Repurposing the in-house generated Alzheimer’s disease targeting molecules through computational and preliminary in-vitro studies for the management of SARS-coronavirus-2
(Springer Nature, 2024) Gourav Singh; Jobin Thomas; Sahil Wadhawa; Anurag Kashyap; Syed Ajijur Rahaman; Subhomoi Borkotoky; Agnisha Datta; Gireesh Kumar Singh; Indubhusan Mishra; Geeta Rai; Jitendra Satija; Vikash Kumar Dubey; Gyan Modi
Covid-19 was declared a world pandemic. Recent studies demonstrated that Covid-19 impairs CNS activity by crossing the blood–brain barrier and ensuing cognitive impairment. In this study, we have utilized Covid-19 main protease (Mpro) as a biological target to repurpose our previously reported multifunctional compounds targeting Alzheimer’s disease. Molecular docking, spatial orientation, molecular dynamics simulation, MM-GBSA energy calculation, and DFT studies were carried out with these molecules. Among all the compounds, F27, F44, and F56 exhibited higher binding energy (− 8.03, − 8.65, and − 8.68 kcal/mol, respectively) over the co-crystal ligand O6K (− 7.00 kcal/mol).

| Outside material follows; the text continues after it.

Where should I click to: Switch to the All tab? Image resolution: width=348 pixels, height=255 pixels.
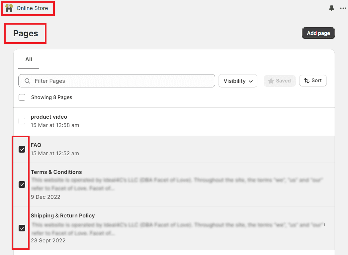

In MD simulation, compounds F27, F44, and F56 could make a stable complex with Mpro target throughout the simulation. The compounds were synthesized following reported methods and subjected for cytotoxicity, and assessment of their capability to cross the blood–brain barrier in PAMPA assay, and antioxidant property evaluation through DPPH assay. The compounds F27, F44, and F56 exhibited cytocompatibility with the SiHA cell line and also displayed significant antioxidant properties with IC50 = 45.80 ± 0.27 μM, 44.42 ± 0.30 μM, and 42.74 ± 0.23 μM respectively. In the PAMPA assays, the permeability coefficient (Pe) value of F27, F44, and F56 lies in the acceptable range (Pe > 4). The results of the computational and preliminary in-vitro studies strongly corroborate the potential of F27, F44, and F56 as a lead for further optimization in treating the CNS complications associated with Covid-19. © The Author(s), under exclusive licence to Springer Nature Switzerland AG 2023.